As a co-parent, it can be hard to face these days in particular. Complicated emotions towards the other parent of your children can make it hard to see your children celebrating that person when their respective holiday comes. Even worse, issues surrounding parenting time on these dates can add a complication factor to the day. Whatever your family's situation may be, keep in mind a few etiquette points that can help these days go by smoothly and in favour of your children.
Plan to have your children spend time with the parent whose day it is
Being able to spend these symbolic days with the parent who is being celebrated on each is important to many families. If you and your co-parent already share parenting time, this should be simple. Decide how to handle parenting time on this day early on. You may have already scheduled your children to be with their mother or father on each day, whether it be for the whole weekend, only that day, or a few hours. If you haven't yet, consider proposing a plan to your co-parent for how to handle these days this year and for upcoming years so you don't have to schedule in the eleventh hour next year.
If you and your co-parent live far away from each other, you can still help your children connect with their other parent. Find time for a phone call or, even better, a video chat. A video chat via FaceTime or Skype can be a simple way for the parent living far away to not feel so distant on this day. It could even allow for your co-parent and your child to do things like playing a game together, reading together, or partaking in some fun activity to make the day a little lighter even from a distance.
Let your children celebrate everyone they wish to celebrate
Not all families today include just two biological parents. Bonus parents and grandparents often play an important role in a family. If your kids have a close relationship with their bonus parents and grandparents, they shouldn't be excluded from the festivities of Mother's Day and Father's Day. In fact, many families already celebrate these days with extended family.

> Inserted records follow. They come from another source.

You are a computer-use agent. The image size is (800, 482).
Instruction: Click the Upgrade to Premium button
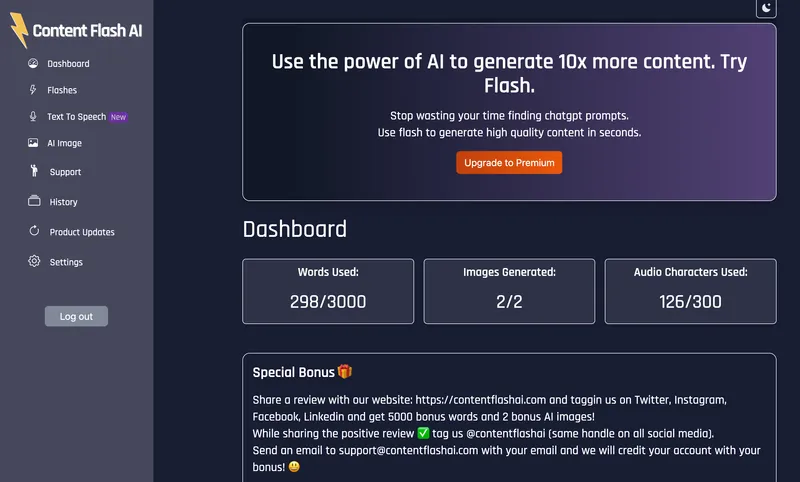point(509,163)
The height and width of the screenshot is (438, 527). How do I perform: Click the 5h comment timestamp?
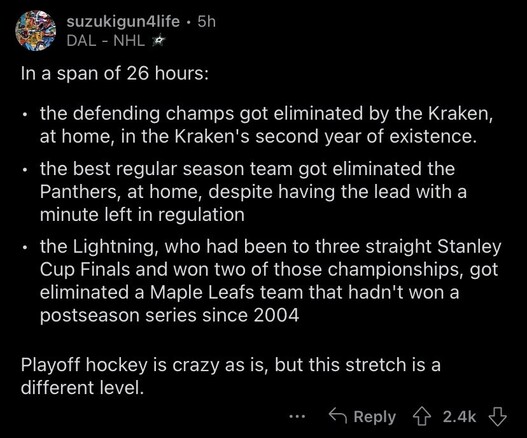[x=206, y=22]
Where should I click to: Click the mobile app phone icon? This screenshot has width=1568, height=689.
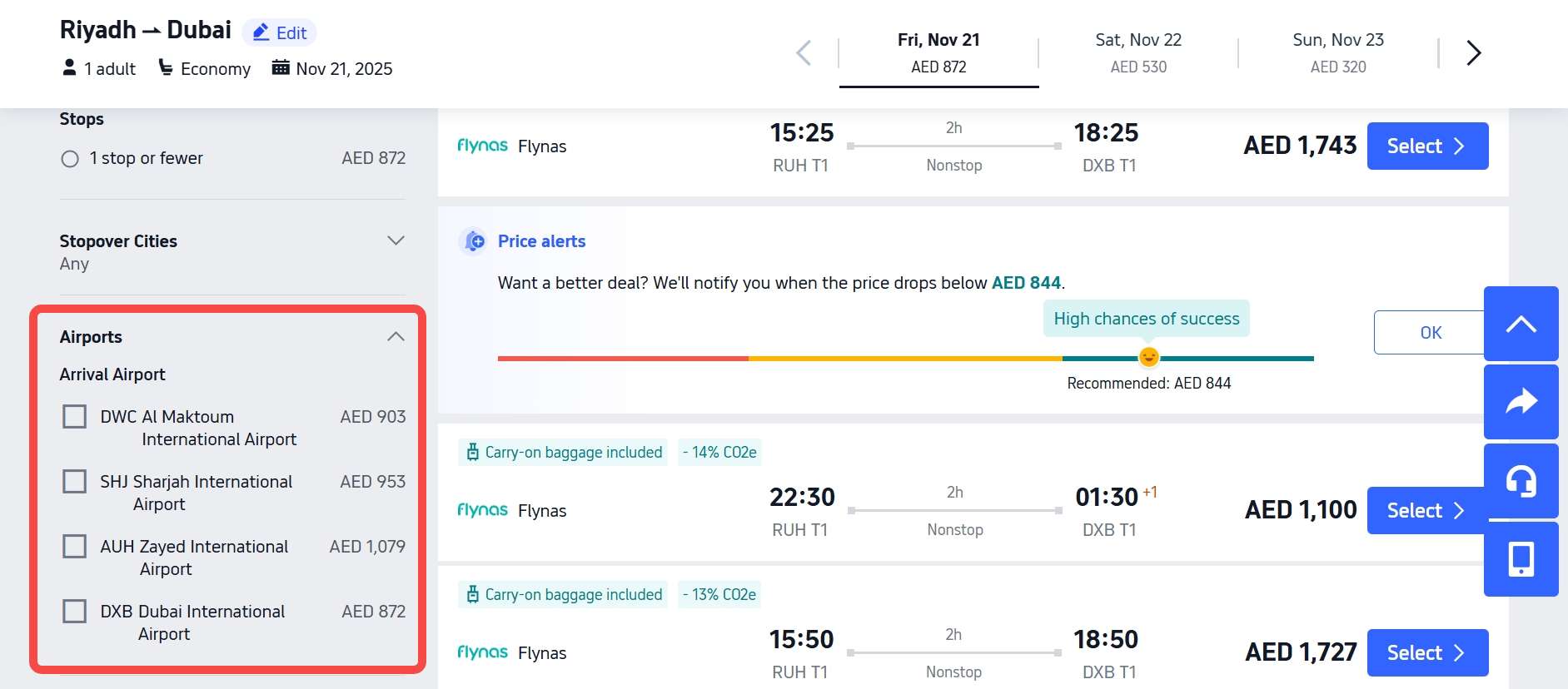click(x=1521, y=559)
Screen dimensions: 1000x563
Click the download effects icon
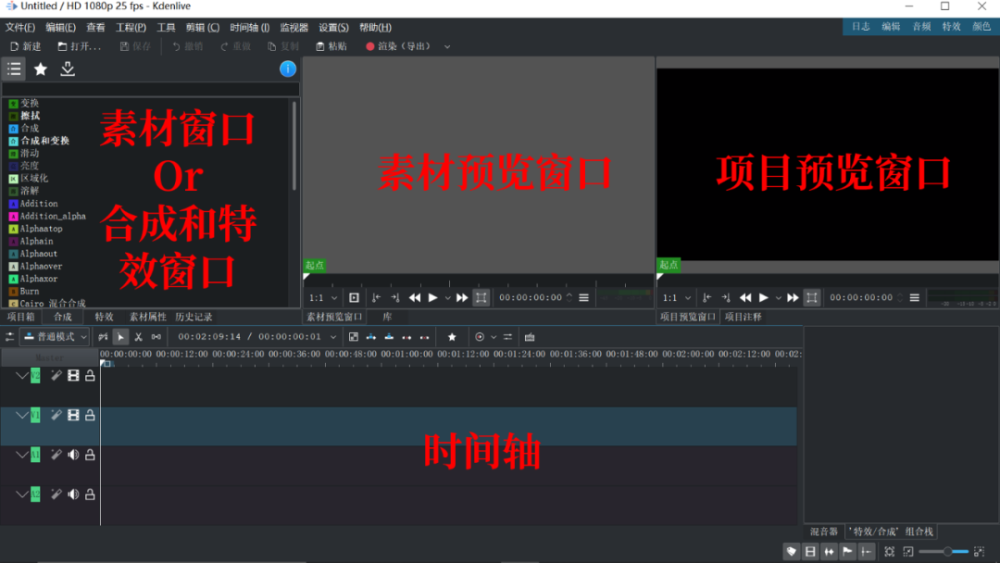click(x=68, y=69)
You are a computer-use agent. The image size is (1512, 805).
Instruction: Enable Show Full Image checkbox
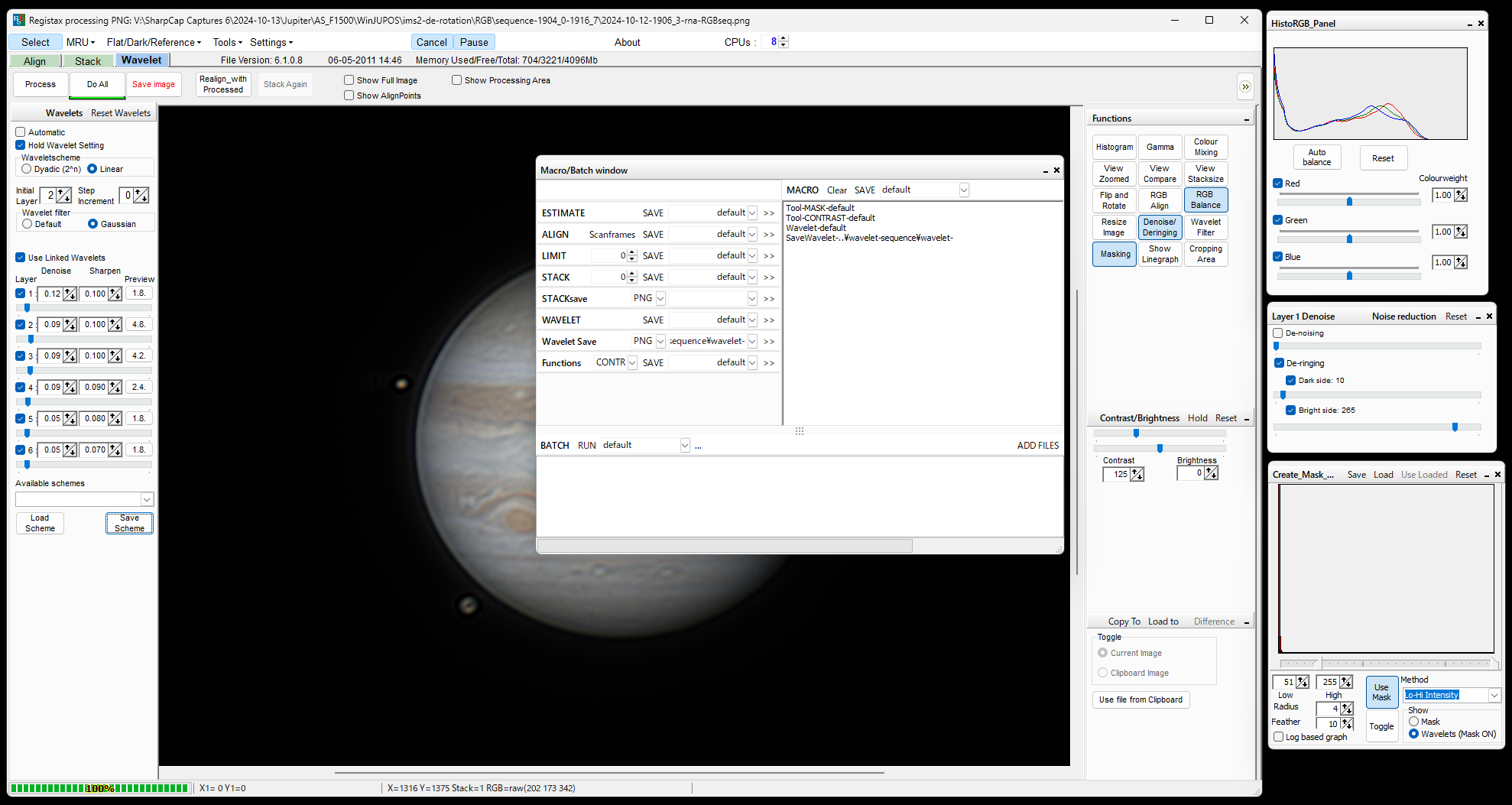pyautogui.click(x=349, y=80)
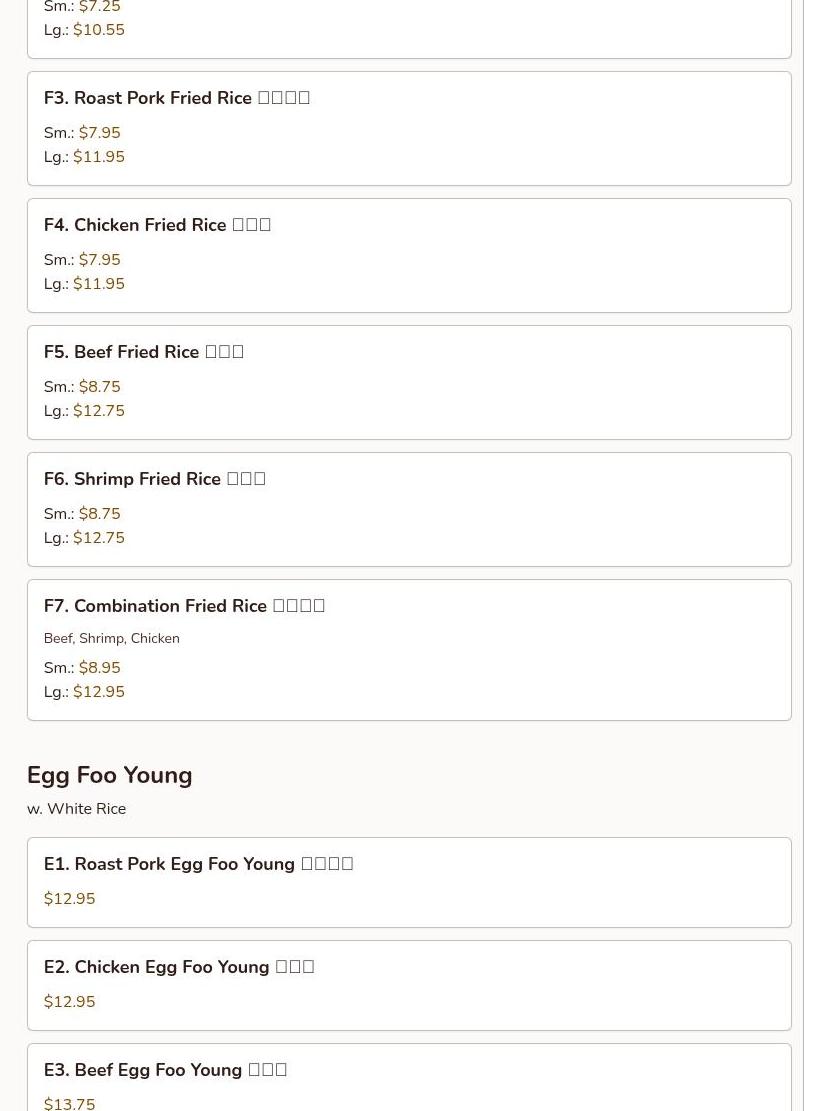Click the F4 Chicken Fried Rice title
The width and height of the screenshot is (824, 1111).
click(157, 225)
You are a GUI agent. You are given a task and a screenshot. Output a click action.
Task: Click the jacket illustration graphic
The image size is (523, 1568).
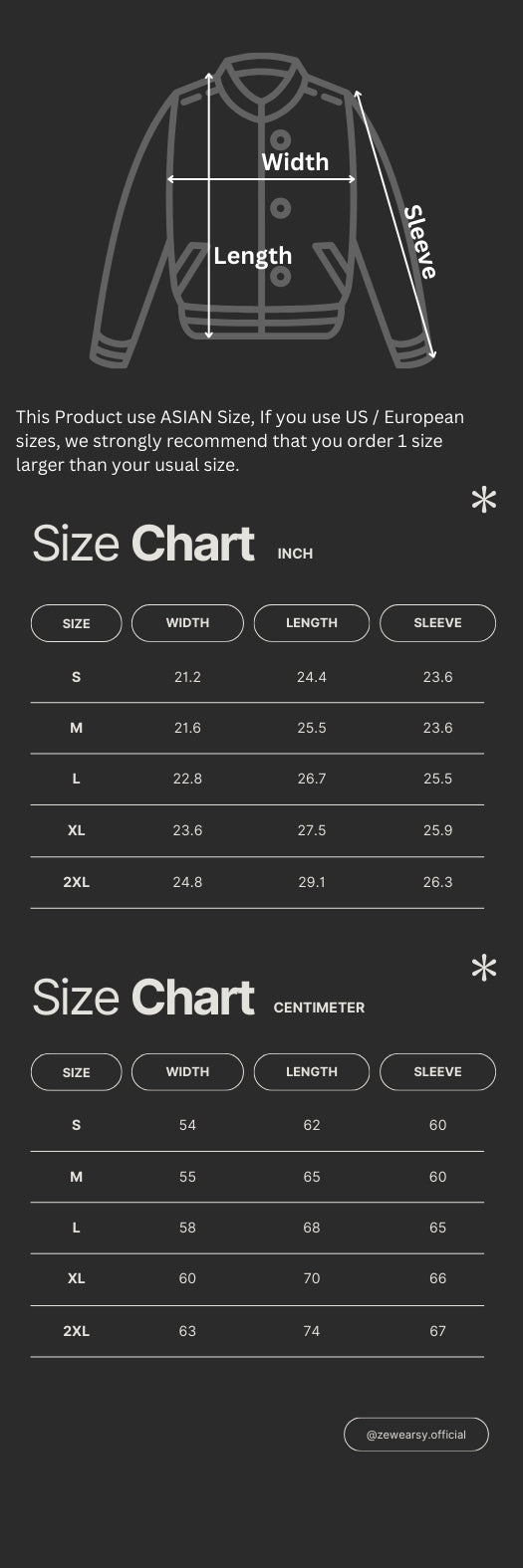point(264,211)
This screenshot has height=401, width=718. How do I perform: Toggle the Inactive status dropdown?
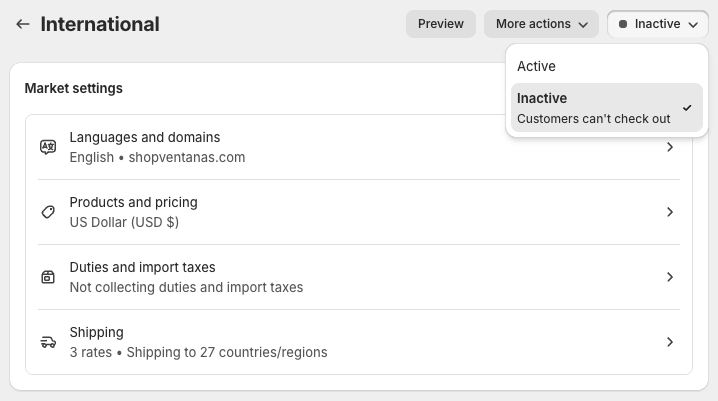point(658,24)
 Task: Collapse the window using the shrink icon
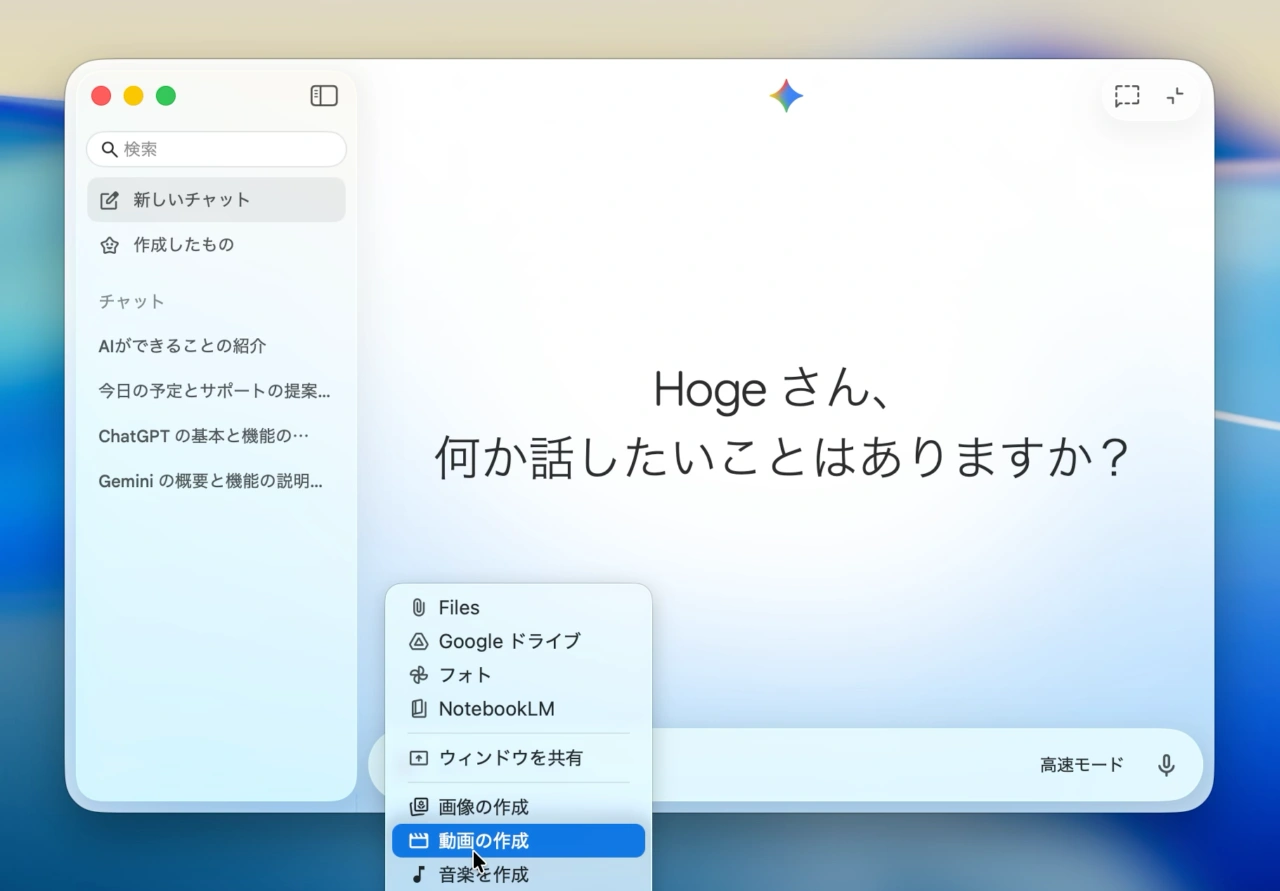tap(1175, 95)
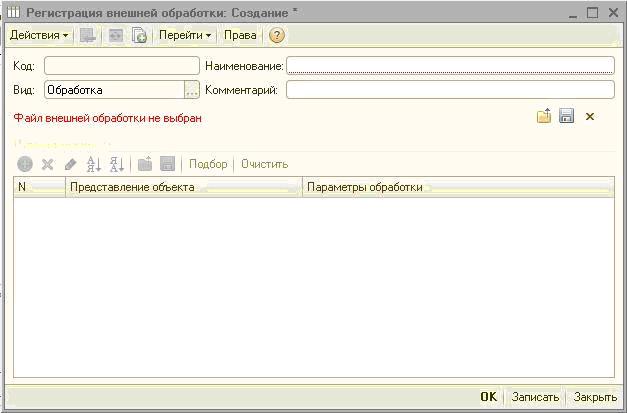Click the X icon next to the save icon
The image size is (627, 413).
tap(590, 117)
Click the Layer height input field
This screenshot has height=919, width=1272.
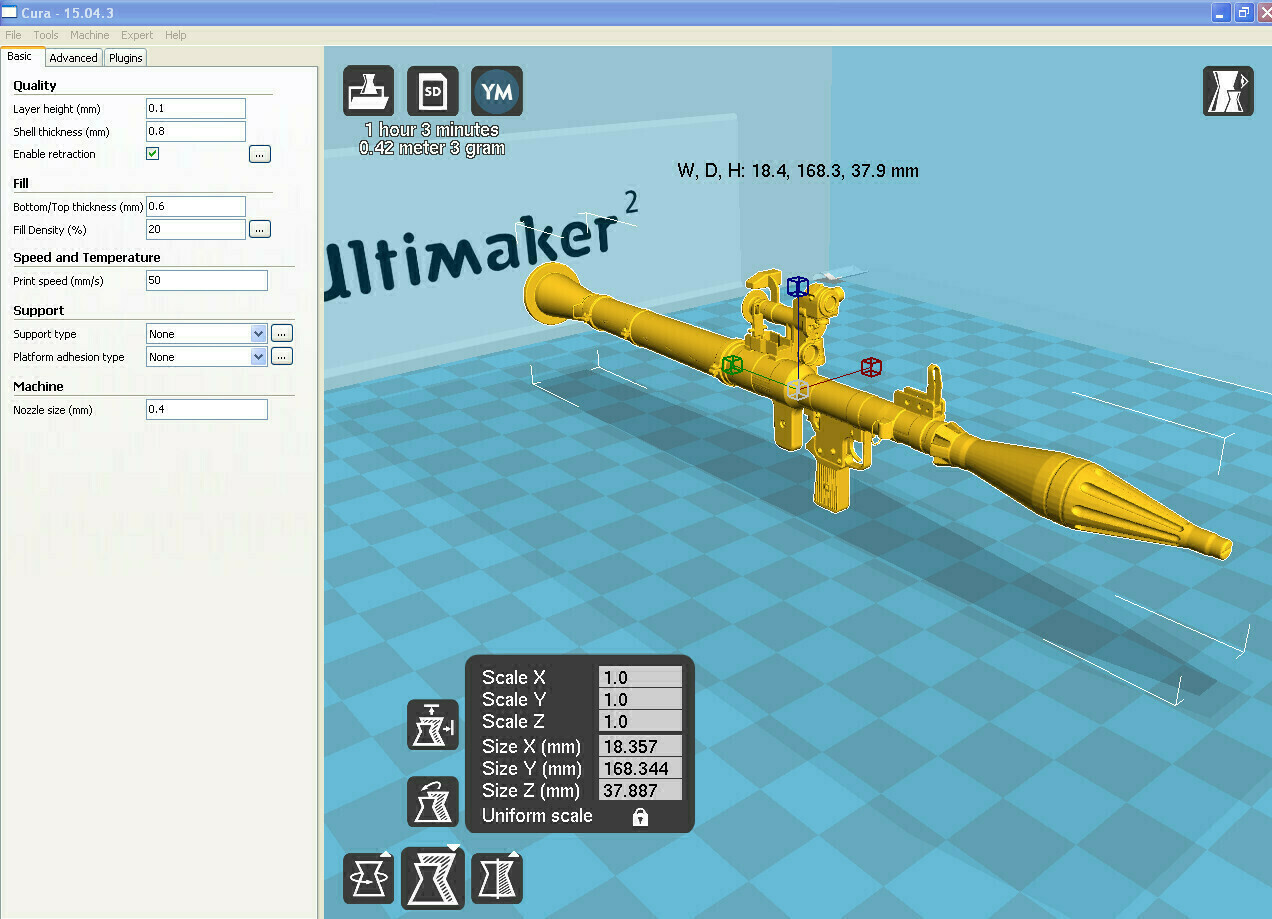pyautogui.click(x=196, y=109)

Let your children celebrate all of the people who care for them on these days, but realise that you might have to schedule different celebrations to accommodate everyone. You might schedule a second day of celebration before or after the actual Mother's or Father's Day dates if your children didn't have a chance to spend the day with their bonus parent or grandparents on either side of the family.
Help your children put together a small gift
Gifts are often part of Mother's and Father's Day, even if they are just something small. Encourage your children to put something together for the parent whose day it is. A Mother's Day card or a Father's Day art project are great ideas for small gifts that your children can make on their own. If they wish to buy something with their own money, take them to the store.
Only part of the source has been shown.